** start **

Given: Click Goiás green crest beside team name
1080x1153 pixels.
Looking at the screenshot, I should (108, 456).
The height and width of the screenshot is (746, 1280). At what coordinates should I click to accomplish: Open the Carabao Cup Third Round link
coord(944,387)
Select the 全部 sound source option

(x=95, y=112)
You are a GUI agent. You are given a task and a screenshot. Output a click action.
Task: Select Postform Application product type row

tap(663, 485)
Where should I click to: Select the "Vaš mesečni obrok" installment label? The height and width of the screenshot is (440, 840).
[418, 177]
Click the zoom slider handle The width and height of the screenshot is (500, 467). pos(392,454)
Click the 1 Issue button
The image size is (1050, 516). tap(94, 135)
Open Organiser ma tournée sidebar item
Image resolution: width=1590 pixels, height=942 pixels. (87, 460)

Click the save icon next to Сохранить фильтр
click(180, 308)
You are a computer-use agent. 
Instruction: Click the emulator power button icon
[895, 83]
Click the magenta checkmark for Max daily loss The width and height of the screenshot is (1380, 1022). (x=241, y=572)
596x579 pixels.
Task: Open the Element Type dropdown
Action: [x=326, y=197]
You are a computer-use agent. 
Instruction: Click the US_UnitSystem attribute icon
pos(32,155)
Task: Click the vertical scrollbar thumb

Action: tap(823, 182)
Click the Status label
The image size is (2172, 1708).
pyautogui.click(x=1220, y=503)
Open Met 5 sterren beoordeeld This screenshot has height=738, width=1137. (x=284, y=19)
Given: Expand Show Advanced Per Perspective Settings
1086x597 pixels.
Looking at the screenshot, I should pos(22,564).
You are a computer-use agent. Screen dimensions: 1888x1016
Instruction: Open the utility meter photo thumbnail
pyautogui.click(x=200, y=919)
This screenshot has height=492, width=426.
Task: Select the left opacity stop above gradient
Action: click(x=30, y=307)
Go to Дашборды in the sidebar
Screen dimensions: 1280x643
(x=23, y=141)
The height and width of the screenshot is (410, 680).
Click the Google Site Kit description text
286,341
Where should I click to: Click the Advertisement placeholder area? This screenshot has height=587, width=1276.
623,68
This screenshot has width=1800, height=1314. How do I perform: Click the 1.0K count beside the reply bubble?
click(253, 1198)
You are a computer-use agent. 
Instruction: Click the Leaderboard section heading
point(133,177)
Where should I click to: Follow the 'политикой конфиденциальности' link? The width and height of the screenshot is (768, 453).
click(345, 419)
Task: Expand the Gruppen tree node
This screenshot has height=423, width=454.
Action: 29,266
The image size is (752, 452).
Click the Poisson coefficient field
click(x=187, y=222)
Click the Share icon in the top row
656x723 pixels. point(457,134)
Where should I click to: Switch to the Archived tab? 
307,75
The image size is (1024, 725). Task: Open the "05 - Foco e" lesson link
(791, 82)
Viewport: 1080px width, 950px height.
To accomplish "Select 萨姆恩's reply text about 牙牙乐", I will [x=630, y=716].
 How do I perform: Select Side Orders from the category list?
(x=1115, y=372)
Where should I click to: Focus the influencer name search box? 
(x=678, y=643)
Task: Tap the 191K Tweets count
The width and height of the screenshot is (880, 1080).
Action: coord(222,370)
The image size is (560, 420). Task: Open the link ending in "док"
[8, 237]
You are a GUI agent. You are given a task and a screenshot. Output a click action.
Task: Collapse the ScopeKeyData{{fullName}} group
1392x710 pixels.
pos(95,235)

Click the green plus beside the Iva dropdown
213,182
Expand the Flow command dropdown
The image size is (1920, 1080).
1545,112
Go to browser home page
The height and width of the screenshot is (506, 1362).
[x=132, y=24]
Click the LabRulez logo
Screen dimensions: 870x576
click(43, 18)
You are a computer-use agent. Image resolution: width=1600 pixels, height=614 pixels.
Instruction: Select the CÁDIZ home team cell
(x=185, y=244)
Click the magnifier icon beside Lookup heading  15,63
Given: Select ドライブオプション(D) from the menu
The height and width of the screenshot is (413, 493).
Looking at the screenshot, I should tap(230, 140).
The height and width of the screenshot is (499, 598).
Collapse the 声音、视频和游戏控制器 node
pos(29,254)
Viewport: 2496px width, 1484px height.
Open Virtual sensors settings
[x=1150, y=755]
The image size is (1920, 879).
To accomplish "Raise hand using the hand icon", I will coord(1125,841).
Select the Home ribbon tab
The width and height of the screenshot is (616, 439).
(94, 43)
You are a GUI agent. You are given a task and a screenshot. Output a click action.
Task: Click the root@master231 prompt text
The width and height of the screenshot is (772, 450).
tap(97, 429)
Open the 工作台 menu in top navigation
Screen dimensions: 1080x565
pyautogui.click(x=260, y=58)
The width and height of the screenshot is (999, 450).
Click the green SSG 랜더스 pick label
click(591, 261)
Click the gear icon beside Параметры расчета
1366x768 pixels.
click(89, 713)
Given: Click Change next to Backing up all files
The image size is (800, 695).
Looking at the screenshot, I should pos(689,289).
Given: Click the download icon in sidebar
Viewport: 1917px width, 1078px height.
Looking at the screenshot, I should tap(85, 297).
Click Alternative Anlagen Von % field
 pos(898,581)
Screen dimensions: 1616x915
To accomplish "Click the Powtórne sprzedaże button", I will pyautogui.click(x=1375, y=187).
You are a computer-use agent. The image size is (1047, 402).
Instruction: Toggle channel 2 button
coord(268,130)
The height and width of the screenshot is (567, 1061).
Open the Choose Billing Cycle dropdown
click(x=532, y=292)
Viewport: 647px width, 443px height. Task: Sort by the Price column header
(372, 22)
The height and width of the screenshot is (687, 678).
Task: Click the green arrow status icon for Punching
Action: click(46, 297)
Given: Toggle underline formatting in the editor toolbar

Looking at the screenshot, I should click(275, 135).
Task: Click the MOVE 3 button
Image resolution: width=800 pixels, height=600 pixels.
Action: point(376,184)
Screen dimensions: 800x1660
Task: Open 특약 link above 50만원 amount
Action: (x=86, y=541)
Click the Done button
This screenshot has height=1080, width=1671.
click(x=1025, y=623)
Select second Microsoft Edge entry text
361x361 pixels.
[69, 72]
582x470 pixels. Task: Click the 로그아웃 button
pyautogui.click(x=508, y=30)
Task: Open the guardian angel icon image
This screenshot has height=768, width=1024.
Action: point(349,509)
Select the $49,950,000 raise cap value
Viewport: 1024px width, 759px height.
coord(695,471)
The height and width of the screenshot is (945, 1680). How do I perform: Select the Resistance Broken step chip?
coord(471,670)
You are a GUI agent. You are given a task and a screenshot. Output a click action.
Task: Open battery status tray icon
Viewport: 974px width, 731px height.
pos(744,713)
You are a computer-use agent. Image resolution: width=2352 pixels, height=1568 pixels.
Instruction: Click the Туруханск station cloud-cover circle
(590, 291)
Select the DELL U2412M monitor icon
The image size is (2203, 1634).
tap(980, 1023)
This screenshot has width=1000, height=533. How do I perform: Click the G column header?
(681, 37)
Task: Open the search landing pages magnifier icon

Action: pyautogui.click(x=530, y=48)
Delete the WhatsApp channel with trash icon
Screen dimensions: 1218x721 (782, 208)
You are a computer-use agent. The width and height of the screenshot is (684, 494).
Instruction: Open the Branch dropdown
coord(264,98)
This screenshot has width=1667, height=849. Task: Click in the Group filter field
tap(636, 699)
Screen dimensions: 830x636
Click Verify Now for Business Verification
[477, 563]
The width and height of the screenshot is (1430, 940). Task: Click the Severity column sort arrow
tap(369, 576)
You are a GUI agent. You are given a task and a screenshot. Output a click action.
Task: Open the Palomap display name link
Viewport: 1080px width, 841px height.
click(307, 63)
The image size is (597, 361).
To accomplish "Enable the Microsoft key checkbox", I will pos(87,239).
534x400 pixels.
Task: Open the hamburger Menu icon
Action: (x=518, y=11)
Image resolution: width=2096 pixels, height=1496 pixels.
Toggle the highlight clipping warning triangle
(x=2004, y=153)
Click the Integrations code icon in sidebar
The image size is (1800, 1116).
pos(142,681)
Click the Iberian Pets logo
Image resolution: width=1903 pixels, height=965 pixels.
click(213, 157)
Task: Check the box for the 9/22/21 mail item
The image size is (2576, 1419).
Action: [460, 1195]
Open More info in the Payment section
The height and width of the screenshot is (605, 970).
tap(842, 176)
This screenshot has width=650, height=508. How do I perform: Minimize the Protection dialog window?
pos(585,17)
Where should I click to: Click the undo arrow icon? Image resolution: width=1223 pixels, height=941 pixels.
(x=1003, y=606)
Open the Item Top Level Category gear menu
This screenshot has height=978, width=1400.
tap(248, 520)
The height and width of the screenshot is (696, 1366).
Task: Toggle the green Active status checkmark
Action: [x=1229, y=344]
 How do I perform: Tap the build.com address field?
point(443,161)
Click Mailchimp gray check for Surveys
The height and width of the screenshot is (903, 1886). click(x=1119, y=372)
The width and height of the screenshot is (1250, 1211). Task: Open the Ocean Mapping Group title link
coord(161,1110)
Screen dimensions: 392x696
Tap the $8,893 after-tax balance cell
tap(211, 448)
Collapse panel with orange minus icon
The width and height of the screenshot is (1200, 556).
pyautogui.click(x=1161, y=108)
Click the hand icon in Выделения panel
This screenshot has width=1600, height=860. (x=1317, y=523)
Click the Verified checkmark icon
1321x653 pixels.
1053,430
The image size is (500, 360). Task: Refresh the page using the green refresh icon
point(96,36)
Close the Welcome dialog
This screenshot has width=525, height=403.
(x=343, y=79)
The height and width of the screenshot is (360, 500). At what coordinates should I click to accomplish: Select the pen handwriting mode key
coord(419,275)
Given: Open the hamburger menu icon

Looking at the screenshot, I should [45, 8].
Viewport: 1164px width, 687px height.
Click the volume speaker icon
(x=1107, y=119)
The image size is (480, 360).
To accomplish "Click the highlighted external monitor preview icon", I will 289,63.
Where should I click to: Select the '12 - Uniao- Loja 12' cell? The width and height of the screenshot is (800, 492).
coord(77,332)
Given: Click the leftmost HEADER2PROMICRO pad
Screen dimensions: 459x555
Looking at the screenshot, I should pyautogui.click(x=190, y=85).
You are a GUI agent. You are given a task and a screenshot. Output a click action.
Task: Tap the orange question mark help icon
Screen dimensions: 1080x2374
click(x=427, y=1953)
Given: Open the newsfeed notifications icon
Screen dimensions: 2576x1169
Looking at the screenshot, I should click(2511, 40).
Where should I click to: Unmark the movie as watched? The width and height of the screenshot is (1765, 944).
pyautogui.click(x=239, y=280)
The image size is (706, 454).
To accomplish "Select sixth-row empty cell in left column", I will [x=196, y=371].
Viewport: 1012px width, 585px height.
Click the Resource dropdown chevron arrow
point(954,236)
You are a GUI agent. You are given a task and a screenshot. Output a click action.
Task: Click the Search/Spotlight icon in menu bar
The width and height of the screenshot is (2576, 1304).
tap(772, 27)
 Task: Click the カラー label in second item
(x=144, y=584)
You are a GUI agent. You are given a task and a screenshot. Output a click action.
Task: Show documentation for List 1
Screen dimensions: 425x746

** end **

**Do this**
Arrange the records above, from their first line through the line containing "(x=95, y=112)", as a Markdown table with the columns Row and Line, leaving out blank lines.

**Exercise result**
| Row | Line |
|---|---|
| 1 | Given: Click Goiás green crest beside team name |
| 2 | 1080x1153 pixels. |
| 3 | Looking at the screenshot, I should (108, 456). |
| 4 | The height and width of the screenshot is (746, 1280). At what coordinates should I click to accomplish: Open the Carabao Cup Third Round link |
| 5 | coord(944,387) |
| 6 | Select the 全部 sound source option |
| 7 | (x=95, y=112) |